Por un lado, lo que presenta Chazelle es técnicamente prodigioso. Un musical vivo y colorido que apela a la nostalgia y a causas que consideramos perdidas, pero ¿Qué tiene de atractivo revisitar una era cinematográfica? Posiblemente no lo sea más allá de las formas aunque para el director eso es apenas el inicio. Detrás de su asombroso montaje y ritmo, de los números/homenajes ejecutados a veces con brío y otras con frialdad (finalmente nadie aquí tiene las cualidades de un Fred Astaire a excepción tal vez de Sonoya Mizuno, que apenas y luce en un número) está una carta personalísima de Chazelle hacia la industria que adoptó (o viceversa) y la ciudad que la ampara, Los Angeles.

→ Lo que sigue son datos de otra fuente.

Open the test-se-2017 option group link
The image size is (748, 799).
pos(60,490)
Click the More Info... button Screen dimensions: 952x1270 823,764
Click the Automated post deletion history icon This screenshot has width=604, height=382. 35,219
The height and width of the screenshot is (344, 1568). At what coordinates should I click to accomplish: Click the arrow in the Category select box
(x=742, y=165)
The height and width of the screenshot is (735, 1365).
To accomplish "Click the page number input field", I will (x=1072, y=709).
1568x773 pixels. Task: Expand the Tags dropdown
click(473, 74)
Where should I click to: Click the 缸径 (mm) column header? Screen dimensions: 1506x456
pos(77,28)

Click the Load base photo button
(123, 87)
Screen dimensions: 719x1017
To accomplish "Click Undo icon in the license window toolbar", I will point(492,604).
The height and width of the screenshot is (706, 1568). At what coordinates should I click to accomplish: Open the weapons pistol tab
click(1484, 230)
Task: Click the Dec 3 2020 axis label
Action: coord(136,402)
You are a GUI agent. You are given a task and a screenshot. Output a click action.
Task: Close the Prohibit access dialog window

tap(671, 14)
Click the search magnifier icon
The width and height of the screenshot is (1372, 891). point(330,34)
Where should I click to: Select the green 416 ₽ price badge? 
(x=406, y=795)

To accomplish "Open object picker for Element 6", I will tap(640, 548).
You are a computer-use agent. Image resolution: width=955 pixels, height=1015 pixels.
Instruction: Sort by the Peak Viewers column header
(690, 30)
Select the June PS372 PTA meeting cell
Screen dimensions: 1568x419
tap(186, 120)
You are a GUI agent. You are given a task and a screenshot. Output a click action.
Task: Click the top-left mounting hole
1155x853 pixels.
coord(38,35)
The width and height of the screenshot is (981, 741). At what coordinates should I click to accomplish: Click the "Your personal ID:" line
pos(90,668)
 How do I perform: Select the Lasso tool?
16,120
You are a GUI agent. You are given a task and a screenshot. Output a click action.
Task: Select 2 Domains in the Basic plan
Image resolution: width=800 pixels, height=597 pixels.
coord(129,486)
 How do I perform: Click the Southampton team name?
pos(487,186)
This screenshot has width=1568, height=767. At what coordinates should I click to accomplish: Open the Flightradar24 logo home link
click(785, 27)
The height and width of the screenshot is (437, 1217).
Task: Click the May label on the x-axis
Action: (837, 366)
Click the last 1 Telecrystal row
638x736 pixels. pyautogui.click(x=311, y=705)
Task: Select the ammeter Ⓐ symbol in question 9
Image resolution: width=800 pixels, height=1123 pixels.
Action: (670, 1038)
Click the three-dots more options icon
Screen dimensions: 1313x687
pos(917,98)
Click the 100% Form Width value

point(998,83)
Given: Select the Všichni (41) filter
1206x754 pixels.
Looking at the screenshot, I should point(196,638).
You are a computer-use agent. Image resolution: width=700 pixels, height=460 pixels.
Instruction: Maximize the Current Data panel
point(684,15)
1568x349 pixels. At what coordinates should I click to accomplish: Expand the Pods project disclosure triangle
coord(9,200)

El músico que desea vivir del jazz y la mujer que desea vivir de Hollywood. El director que vio frustrado ese mismo sueño de jazz y cuyo demonio exorcizó en Hollywood con la magnífica Whiplash (2014). Paralelismos aparte, La La Land evoca sus influencias con honestidad. Y, sobre todo, se atreve a darle un giro al desarrollo rosa para volver a la carga con temas como el de la cinta mencionada: el éxito no viene sin costo.
Puede ser una gran contrariedad, al menos en cierto porcentaje de la audiencia, no cumplir la promesa de “el amor lo puede todo”. Más si se nos ha vendido la esperanza hasta en los números más solemnes, como el de Mia cantando en su última audición, pero hemos aquí de recordar el inicio. La La Land nunca promete ser una historia de amor, y en cambio sí una fábula sobre ese apodo a la ciudad y sobre la vida Angelina. Específicamente la de esos que cantan y bailan para vivir. Que lo hacen hasta el éxtasis. Y es que ¿de qué otra forma sobrellevar los sueños rotos y renovarse? Qué remedio ante una lucha diaria como esa. Capturada en cinemascope suntuosa y coloridamente porque esta es la obra de un esteta y hacerlo diferente sería, gran contradicción, parecerse a muchas película más. Pero eso sí, entregada con corazón y un arrojo desolador. No cualquiera se atreve a tirar su tesis. Y menos después de embelesarnos casi dos horas con magia.